Speech-language pathology is a relatively young profession with links to many other disciplines. Here are some landmarks in the history of speech-language pathology.
Professionals in our field were first known as "speech correctionists" and were concerned chiefly with speech problems such as stuttering. They came to practice speech correction out of established fields including medicine, education, and elocution.
Alexander Melville Bell and his son, Alexander Graham Bell were elocutionists, and both developed new ways of understanding, analyzing, and transmitting speech.
In 1872, the elder Bell designed a method, called Visible Speech,
that provided a visible code indicating the position of the throat, tongue,
and lips in the production of various speech sounds. These symbols were used
by father and son as a speech treatment technique for teaching speech to those
with oral speech difficulties.
Early in the profession's history, several different interest groups formed to promote education and understanding of speech difficulties. One group of speech correctionists, who were originally schoolteachers, called itself the National Society for the Study and Correction of Speech Disorders, began around 1918.
Pioneers in the field, including Charles VanRiper, focused on developing a scientific base for research and practice in the field. Their efforts included:
- Creating and forwarding diagnostic taxonomies of the causes and conditions associated with different communication disorders
- Developing diagnostic tests to measure client performance in a variety of areas
- Collecting normative data to be used as standards for differentiating abnormal from normal communication performance.
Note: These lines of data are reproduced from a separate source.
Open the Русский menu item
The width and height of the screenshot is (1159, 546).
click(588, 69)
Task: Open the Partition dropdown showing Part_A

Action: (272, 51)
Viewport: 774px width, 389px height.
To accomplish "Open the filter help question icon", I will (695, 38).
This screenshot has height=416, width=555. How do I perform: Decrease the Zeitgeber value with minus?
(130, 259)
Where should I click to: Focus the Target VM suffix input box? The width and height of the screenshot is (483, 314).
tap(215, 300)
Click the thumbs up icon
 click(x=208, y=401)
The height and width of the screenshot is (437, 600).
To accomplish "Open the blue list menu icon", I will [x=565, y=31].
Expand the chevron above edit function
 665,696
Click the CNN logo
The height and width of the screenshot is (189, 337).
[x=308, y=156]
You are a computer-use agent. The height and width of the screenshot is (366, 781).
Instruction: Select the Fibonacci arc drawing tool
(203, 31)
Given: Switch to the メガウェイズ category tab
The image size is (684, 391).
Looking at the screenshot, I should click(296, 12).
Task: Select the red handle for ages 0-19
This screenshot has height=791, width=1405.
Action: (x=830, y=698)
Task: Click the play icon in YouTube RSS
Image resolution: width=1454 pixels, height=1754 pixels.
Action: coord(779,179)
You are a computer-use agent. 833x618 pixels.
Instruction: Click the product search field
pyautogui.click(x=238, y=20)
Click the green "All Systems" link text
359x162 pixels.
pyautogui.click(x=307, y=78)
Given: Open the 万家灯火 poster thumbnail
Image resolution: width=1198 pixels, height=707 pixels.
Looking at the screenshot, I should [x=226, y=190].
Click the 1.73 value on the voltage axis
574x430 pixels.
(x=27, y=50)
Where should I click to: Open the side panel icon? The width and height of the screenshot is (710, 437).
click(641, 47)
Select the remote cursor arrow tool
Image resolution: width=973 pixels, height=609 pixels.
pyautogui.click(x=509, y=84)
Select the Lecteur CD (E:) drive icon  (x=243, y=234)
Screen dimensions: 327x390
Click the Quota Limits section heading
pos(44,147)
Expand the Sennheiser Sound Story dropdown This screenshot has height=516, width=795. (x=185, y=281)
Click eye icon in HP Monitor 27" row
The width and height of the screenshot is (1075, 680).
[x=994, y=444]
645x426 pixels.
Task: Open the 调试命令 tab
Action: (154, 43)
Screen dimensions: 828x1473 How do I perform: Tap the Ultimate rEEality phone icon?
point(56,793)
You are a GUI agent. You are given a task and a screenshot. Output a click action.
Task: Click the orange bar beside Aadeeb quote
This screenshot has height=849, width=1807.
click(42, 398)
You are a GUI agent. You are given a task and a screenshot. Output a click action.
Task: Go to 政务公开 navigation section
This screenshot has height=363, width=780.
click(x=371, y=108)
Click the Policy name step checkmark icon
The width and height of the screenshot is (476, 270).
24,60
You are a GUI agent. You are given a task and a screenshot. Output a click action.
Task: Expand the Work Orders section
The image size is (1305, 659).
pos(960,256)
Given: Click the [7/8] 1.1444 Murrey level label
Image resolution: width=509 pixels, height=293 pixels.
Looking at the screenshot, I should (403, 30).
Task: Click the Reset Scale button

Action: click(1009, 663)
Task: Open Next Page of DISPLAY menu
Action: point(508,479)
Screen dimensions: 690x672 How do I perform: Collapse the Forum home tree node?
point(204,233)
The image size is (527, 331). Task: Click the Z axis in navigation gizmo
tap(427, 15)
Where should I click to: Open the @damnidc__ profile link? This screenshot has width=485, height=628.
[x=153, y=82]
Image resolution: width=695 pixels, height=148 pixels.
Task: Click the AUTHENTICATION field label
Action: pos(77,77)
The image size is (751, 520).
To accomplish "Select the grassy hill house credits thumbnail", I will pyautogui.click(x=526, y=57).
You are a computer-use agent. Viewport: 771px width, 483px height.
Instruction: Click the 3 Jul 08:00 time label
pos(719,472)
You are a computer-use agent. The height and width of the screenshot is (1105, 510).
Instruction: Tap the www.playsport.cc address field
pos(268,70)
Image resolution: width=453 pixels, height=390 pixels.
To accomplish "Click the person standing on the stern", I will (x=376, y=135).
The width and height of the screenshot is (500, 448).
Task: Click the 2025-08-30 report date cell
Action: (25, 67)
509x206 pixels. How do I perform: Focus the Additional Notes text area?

VanRiper was also instrumental in directing attention to the social implications of communication disorders. He stated (1939) "a severe speech defect, because it provokes rejection and other penalties due to its communicative unpleasantness, causes a low in self-esteem, in ego strength. Thus, in all it's various aspects and functions, speech is defective when it calls attention to itself, interferes with communication, or causes its possessor to be maladjusted."
Miller (1951) supported VanRiper's ideas and stated
"communication, if it is anything at all, it is a social event."
Miller was one of the first to present these ideas in print. In fact, when
asked to teach a class on communication as a social process, he discovered
no text existed from which to teach. As a result, he wrote Language and Communication.